In una vertigine di verità liberatoria, come definirla altrimenti, don Giuseppe Ancona aveva motivato la sua parcella così: “… tanto più che il decesso non era un fatto di causa italiana, ma un infortunio come potrebbe accadere ad ognuno che va in cerca di lavoro in imprese difficili e di libera scelta”.
Difficile definire con più spietata esattezza il senso e il carattere che quella guerra aveva per la massa dei “volontari” arroluatisi sotto i gagliardetti neri, e specialmente per quelli meridionali: una variante cruenta dell’emigrazione e la morte messa nel conto come incidente sul lavoro, si deve pur vivere …

La lettera del parroco percorse a velocità vertiginosa le gerarchie fasciste. Da Roma chiesero perentoriamente al prefetto di Palermo provvedimenti severi: “E’ bene che facciate comprendere all’Arcivescovo, tuttavia riluttante ad allontanarlo dal beneficio parrocchiale, che il carattere e le circostanze del caso esigono una pronta riparazione…”.
Il prefetto scrisse all’arcivescovo di Monreale, monsignor Ernesto Filippi.

L’eccellenza Filippi era in ottimi rapporti con i fascisti, forse aveva sperato di mettere a tacere anche cquesto spiacevole screzio.
Ma screzio non era, perchè nel frattempo i rapporti fra il Fascismo e il Vaticano s’erano andati deteriorando: Mussolini cominciava a far trapelare, sempre più decisamente, le inclinazioni razziste del regime e il Papa severamente ammoniva sulla stoltezza di quelle idee. Bisognava mostrare intransigenza, dura.

L’arcivescovo, per mostrare contegno, fece passare un mese prima di rispondere al prefetto. Nel frattempo s’era sbarazzato del suo scomodo arciprete. Lo comunicò al prefetto con una lettera dove, formalmente difendendo il parroco “signum ad sagittas” da parte di “qualche suo parrocchiano in auctoritate constitutus“, assicurava: Ha rassegnato dietro mio invito le dimissioni dall’ufficio e dal beneficio”.

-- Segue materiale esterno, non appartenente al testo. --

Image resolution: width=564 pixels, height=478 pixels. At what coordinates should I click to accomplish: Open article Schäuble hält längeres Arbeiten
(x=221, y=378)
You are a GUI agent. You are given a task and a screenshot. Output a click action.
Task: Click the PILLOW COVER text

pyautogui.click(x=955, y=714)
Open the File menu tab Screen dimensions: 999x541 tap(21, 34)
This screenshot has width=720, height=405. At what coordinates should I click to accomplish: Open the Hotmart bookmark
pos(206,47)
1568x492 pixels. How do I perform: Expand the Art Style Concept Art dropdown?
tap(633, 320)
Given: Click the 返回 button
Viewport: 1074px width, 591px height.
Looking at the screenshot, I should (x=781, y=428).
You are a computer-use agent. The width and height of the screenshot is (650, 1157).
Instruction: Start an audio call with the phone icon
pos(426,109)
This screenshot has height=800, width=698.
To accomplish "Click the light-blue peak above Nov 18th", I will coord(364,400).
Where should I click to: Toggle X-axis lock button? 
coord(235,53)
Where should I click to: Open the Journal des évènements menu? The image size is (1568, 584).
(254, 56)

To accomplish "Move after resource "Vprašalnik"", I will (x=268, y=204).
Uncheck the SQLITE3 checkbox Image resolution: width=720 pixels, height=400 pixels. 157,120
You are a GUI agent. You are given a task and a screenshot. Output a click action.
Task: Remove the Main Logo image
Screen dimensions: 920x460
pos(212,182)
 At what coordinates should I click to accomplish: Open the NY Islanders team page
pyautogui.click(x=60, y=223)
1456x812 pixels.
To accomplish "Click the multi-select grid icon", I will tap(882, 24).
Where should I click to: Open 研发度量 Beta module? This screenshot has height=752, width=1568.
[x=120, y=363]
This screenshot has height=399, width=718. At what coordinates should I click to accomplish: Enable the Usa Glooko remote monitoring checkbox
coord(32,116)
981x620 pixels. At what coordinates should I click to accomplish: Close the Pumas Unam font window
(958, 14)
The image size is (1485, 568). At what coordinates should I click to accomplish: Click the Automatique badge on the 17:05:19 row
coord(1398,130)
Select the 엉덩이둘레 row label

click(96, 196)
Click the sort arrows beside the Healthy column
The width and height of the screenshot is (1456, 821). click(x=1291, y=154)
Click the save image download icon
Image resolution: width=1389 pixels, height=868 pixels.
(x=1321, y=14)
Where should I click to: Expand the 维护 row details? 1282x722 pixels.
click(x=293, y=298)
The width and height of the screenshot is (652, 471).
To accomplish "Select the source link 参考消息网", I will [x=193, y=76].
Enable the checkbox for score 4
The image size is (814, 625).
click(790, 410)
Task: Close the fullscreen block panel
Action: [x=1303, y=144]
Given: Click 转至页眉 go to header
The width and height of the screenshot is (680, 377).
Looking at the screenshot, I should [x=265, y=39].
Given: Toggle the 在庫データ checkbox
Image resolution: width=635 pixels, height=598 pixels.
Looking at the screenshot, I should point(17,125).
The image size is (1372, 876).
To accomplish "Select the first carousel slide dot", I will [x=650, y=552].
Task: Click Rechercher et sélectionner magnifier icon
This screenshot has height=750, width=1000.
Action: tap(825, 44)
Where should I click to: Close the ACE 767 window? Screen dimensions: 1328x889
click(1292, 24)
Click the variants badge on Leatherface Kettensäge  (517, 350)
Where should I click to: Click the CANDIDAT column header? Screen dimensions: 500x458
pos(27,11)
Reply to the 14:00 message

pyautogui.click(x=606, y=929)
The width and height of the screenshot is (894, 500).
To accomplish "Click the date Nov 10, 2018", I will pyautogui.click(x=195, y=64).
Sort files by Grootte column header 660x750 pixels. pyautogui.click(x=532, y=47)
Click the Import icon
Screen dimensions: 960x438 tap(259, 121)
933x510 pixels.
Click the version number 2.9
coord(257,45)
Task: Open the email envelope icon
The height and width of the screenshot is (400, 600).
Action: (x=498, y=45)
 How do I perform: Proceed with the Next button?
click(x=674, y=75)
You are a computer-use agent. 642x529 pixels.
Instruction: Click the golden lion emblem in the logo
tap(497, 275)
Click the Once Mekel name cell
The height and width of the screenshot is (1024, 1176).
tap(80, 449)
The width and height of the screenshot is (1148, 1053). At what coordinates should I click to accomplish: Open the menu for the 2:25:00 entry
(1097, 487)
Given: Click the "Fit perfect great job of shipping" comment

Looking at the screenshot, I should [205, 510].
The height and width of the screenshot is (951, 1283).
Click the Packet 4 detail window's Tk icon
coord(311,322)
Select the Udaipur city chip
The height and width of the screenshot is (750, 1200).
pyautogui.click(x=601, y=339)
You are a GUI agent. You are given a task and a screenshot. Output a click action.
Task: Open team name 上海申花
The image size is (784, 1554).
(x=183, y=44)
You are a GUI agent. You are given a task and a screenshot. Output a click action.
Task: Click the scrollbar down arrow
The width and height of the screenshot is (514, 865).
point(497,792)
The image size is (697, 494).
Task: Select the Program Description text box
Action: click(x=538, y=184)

Don Ancona se ne tornò degradato e impoverito – arciprete senza parrochia – a Castellammare del Golfo, dov’era nato. Prima di partire aveva scritto alla Eccellenza Reverendissima: ” … Vado come un reo e non ho offeso nessuno … Io ringrazio ancora una volta l’Ecc. Vostra Rev/ma e spero che ancora una volta vorrà benedirmi e fiducioso ritorno ai patrii lidi con quegli onori che Balestrate ha saputo tributare a sacerdoti. Auguro sorte migliore al mio successore.” Se un prete ringrazia un altro prete per le benedizioni ricevute, si può sospettare che avrebbe sperato da quello ben altro aiuto …

A Castellammare non rimase molto, i fascisti non s’erano scordati lui: il primo di novembre andarono ad arrestarlo e dopo dodici giorni di carcere partì per il confino. Gli avevano assegnato un anno, da trascorrere in un paesino della provincia di Catanzaro, Gimigliano. Non infierirono, lo mandarono libero la vigilia di Naale, dopo un mese e ventiquattro giorni.

Mentre l’arciprete aspettava che la vendetta fascista facesse il suo corso, a settembre monsignor Filippi era stato proposto dal prefetto di Palermo, Benigni per la nomina, ottenuta, a Grande Ufficiale della Corona d’Italia: “… Durante il periodo delle sanzioni fu l’iniziatore della raccolta dell’oro offerto dalle Chiese e nel 1938 pubblicò una magnifica lettera pastorale sulla missione dell’Italia in Africa Orientale e sull’Impero Italiano. Lo scorso anno, in occasione della inaugurazione della cappella alle case cantoniere di Bellolampo, alla presenza del Duce, per la sua intonazione di colore prettamente patriottico e fascista.”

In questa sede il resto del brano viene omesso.